To do: Transcribe exactly, and only, the lines running from the one with "You are a GUI" to the end of the entries below, both included, without any pictures.

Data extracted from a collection
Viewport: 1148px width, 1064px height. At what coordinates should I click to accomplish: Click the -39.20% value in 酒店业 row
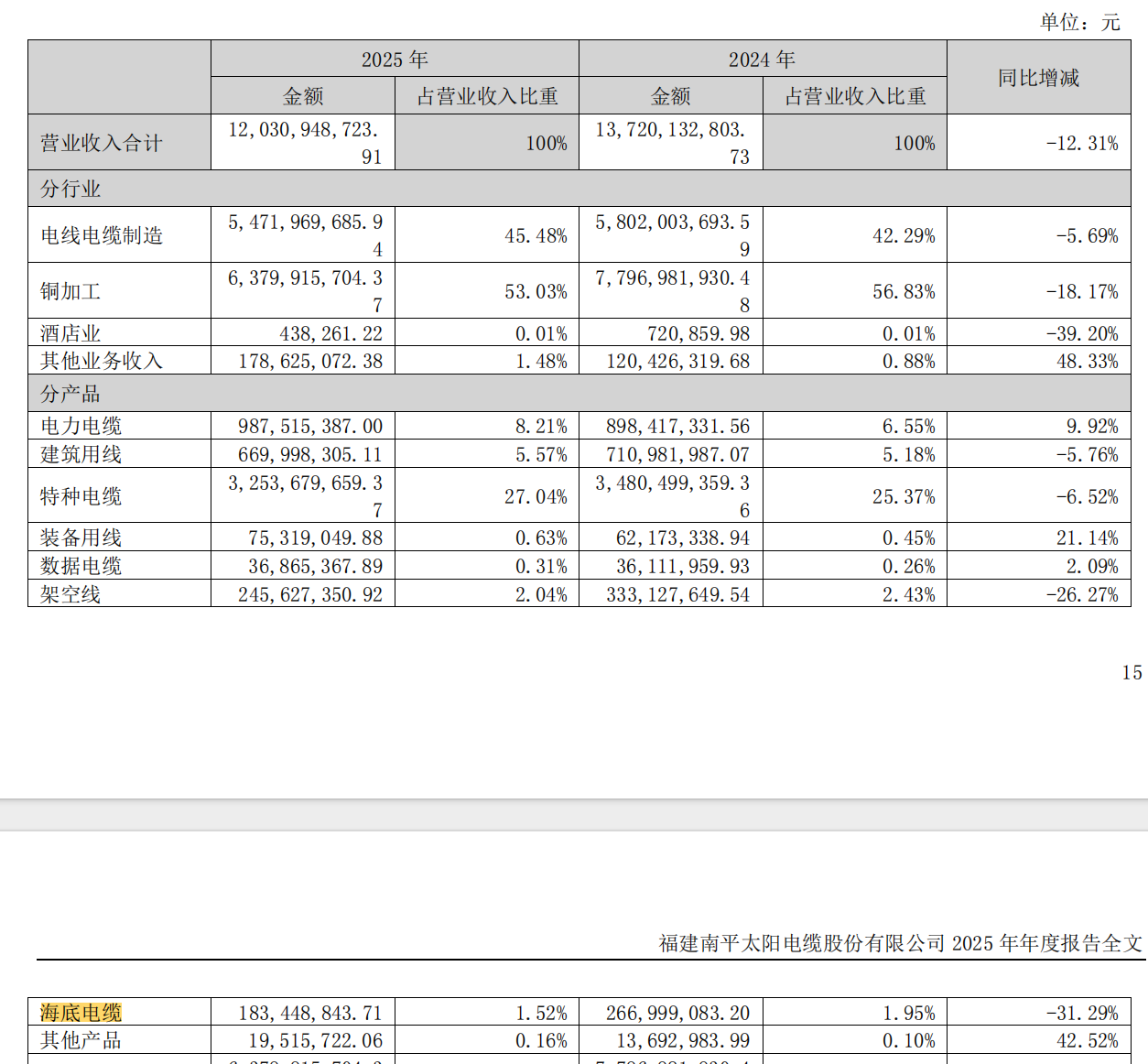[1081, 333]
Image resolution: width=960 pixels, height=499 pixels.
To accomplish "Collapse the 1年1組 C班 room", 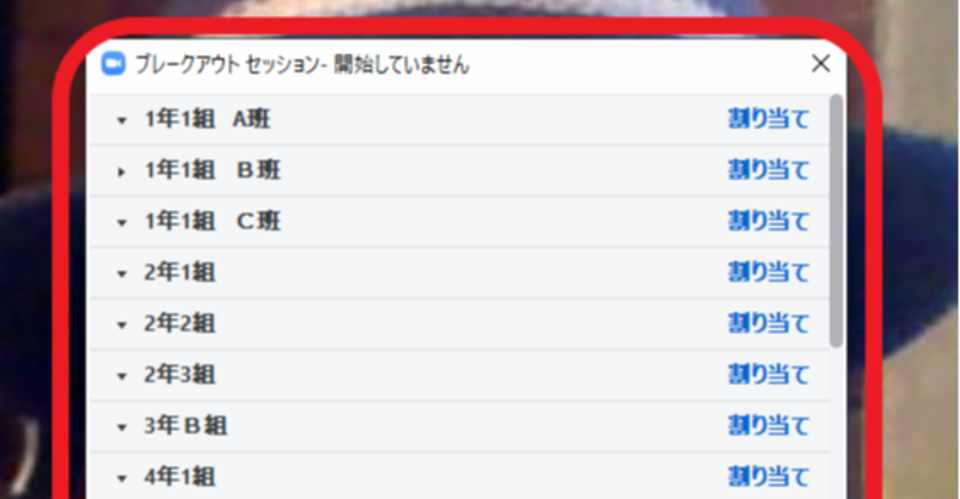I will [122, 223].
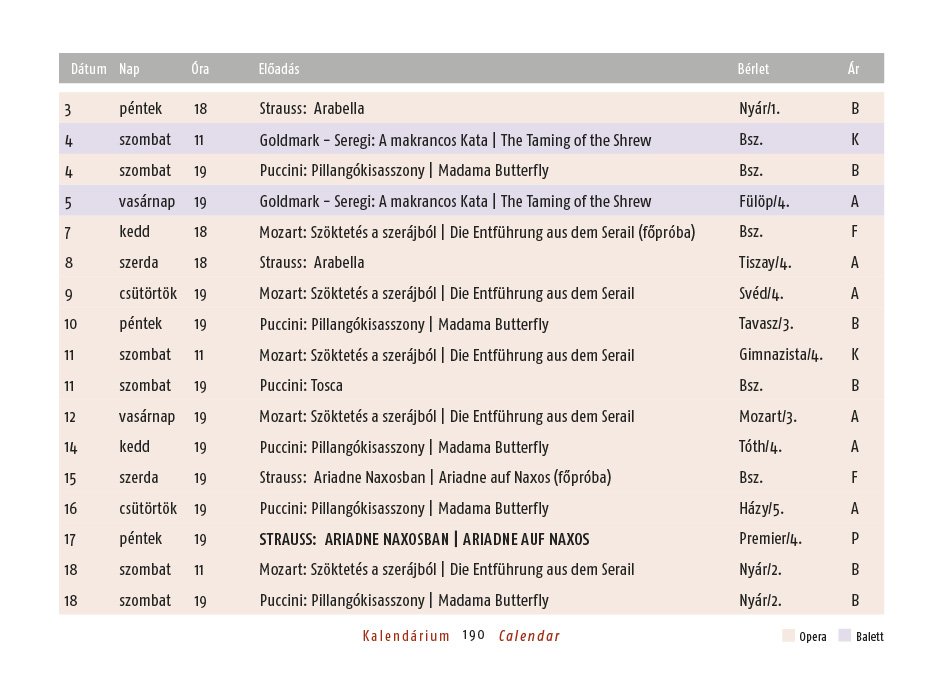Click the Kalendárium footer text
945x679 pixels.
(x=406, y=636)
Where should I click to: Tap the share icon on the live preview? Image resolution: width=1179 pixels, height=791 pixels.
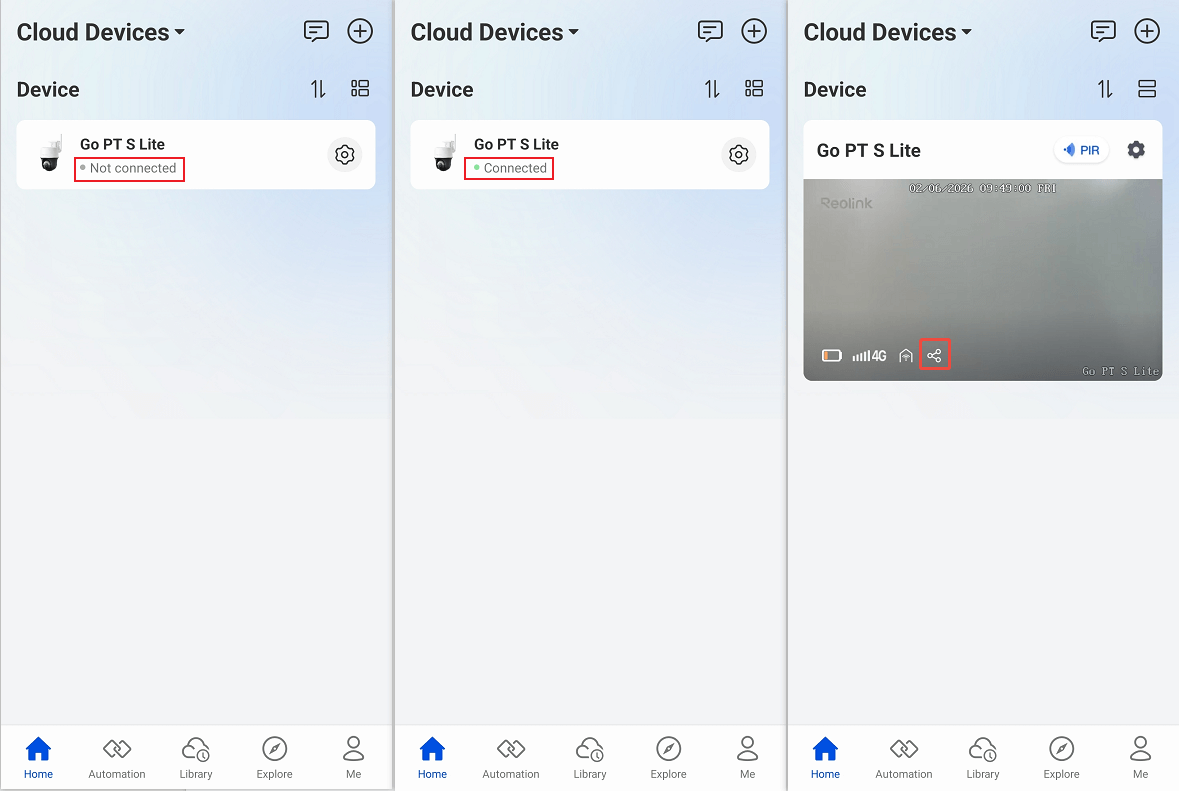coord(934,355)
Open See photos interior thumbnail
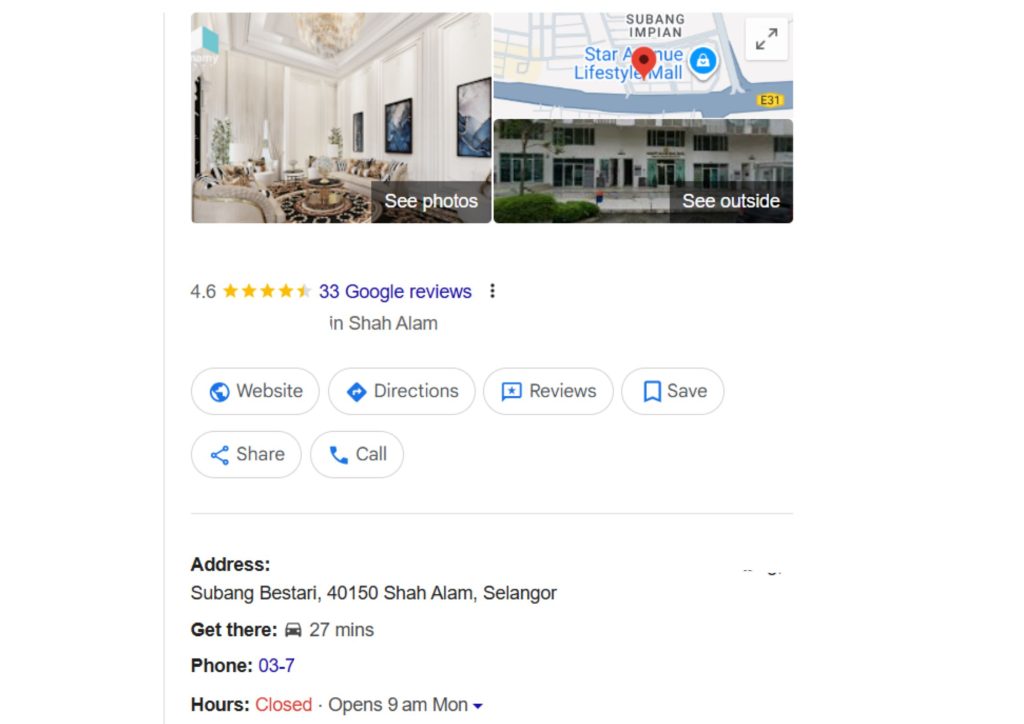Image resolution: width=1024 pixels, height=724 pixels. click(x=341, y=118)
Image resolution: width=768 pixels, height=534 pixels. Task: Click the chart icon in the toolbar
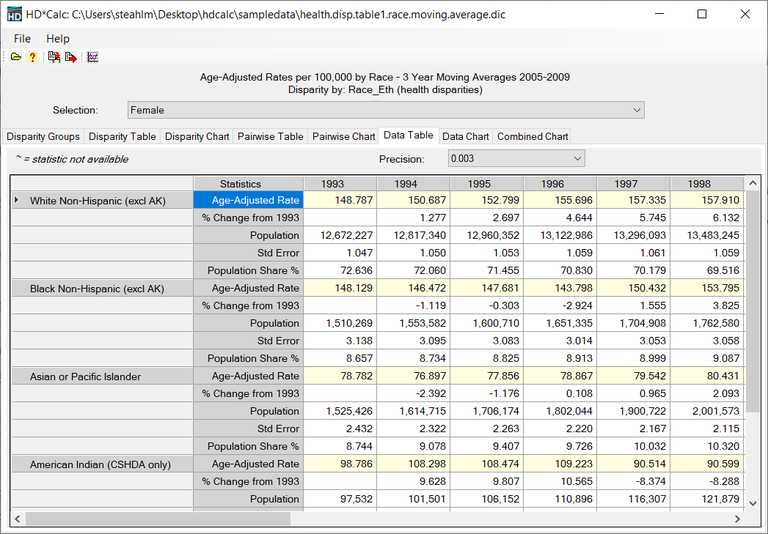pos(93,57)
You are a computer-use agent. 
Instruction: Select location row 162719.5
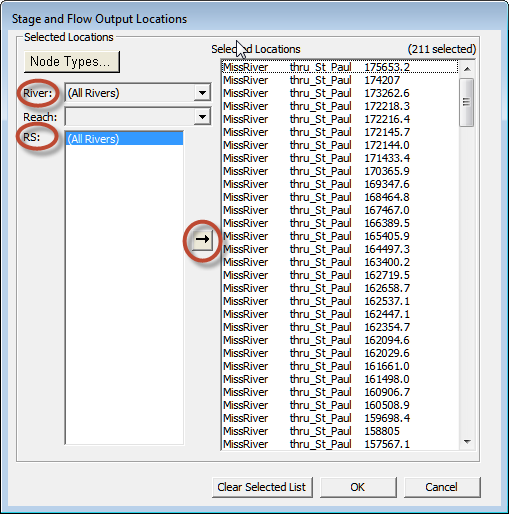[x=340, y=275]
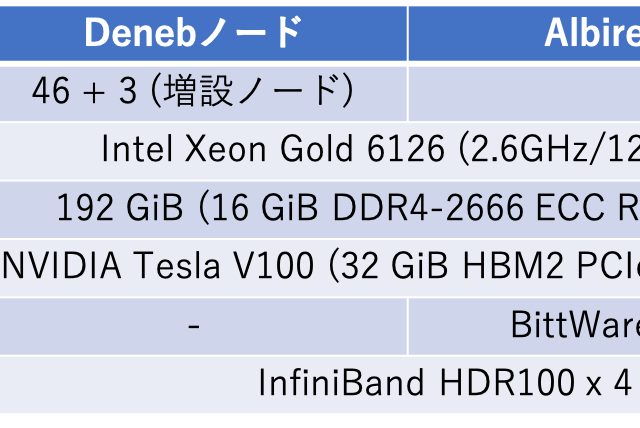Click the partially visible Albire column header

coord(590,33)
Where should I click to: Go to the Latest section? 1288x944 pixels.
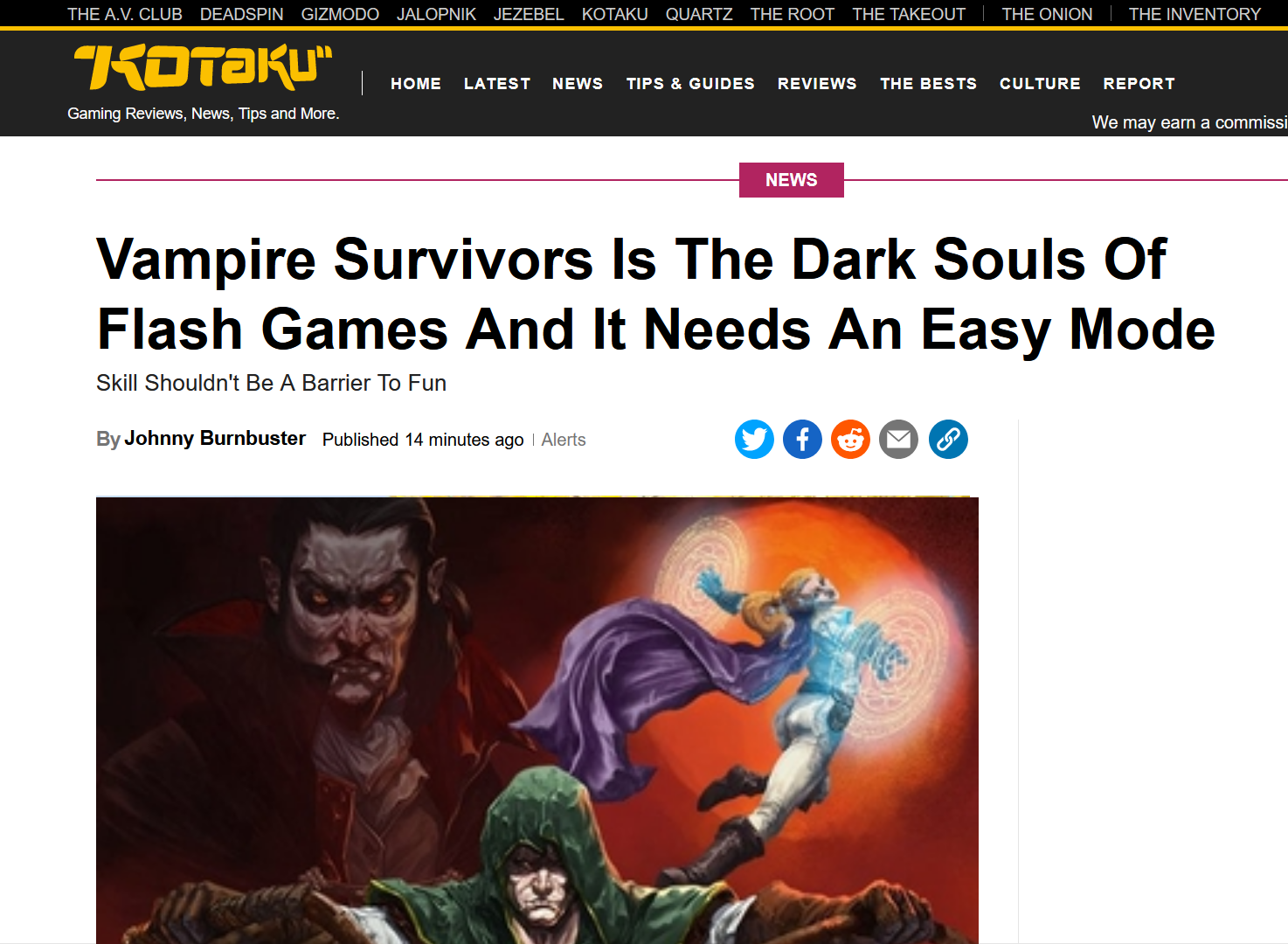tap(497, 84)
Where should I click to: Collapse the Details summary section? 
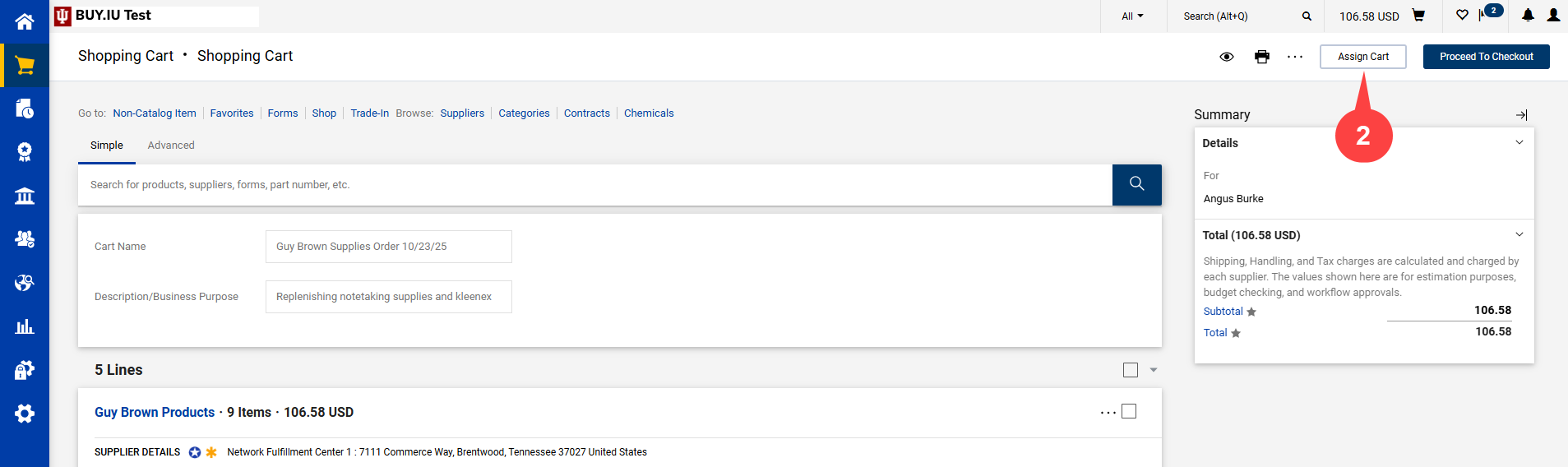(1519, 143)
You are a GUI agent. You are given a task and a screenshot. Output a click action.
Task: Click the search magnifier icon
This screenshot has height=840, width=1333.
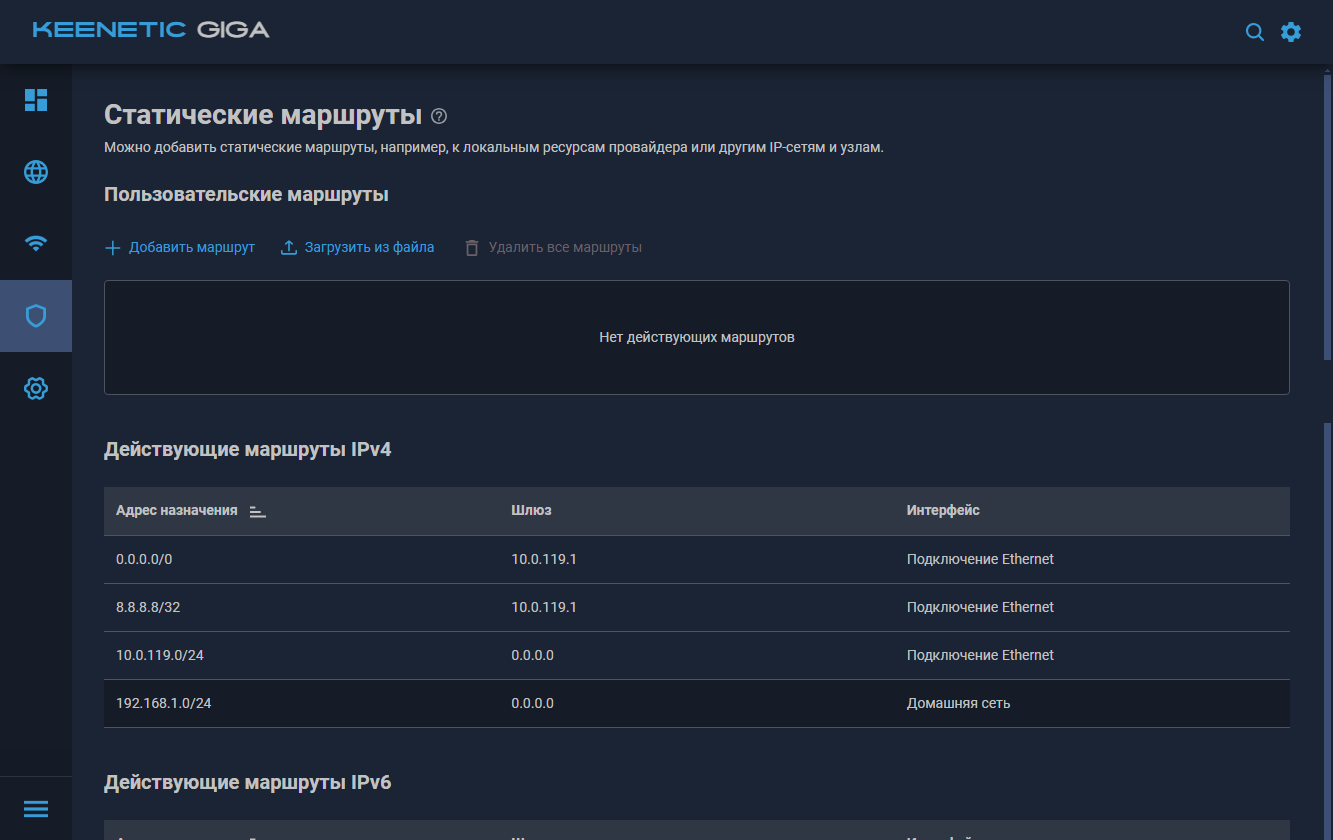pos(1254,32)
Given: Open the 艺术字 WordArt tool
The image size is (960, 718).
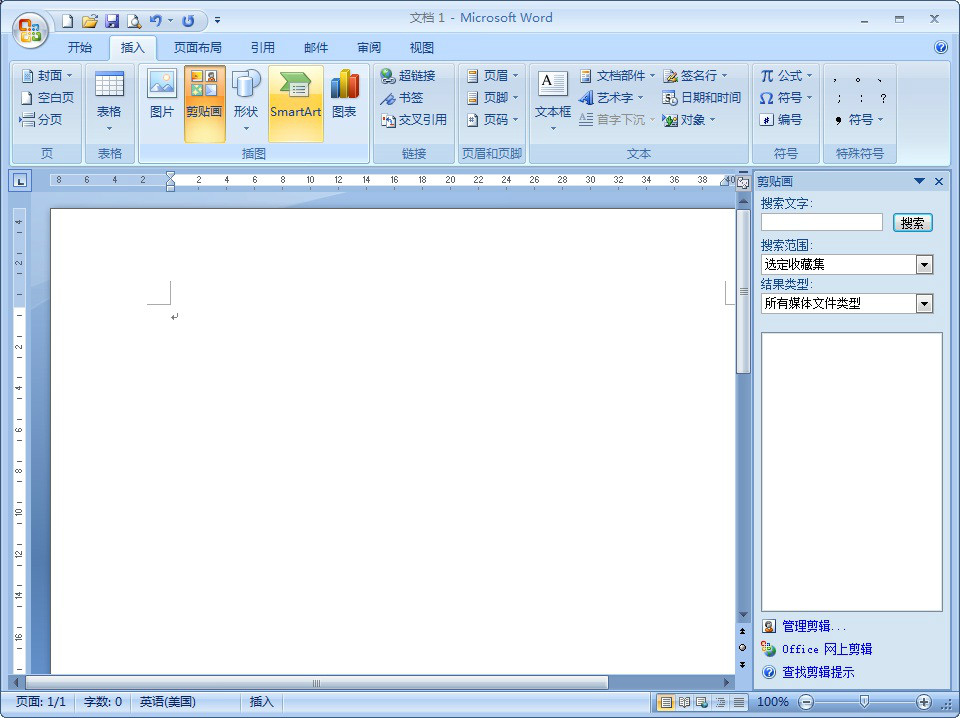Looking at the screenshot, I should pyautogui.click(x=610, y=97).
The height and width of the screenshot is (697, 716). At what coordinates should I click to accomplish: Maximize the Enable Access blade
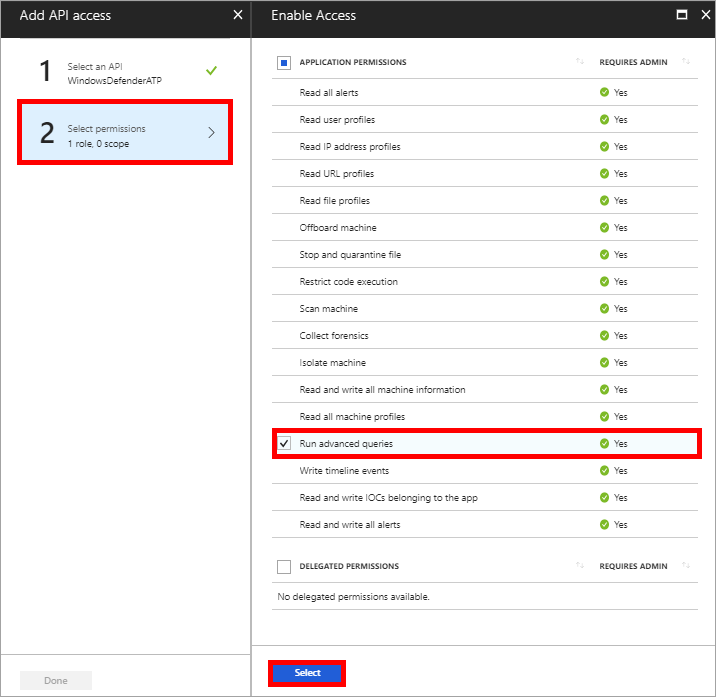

Written answer:
You are a GUI agent. You are given a task and a screenshot. Output a click action.
Task: Click the search magnifier icon
This screenshot has height=840, width=1333.
pos(1254,32)
Given: Open the 艺术字 WordArt tool
The image size is (960, 718).
Looking at the screenshot, I should pyautogui.click(x=610, y=97).
The height and width of the screenshot is (697, 716). At what coordinates should I click to accomplish: Maximize the Enable Access blade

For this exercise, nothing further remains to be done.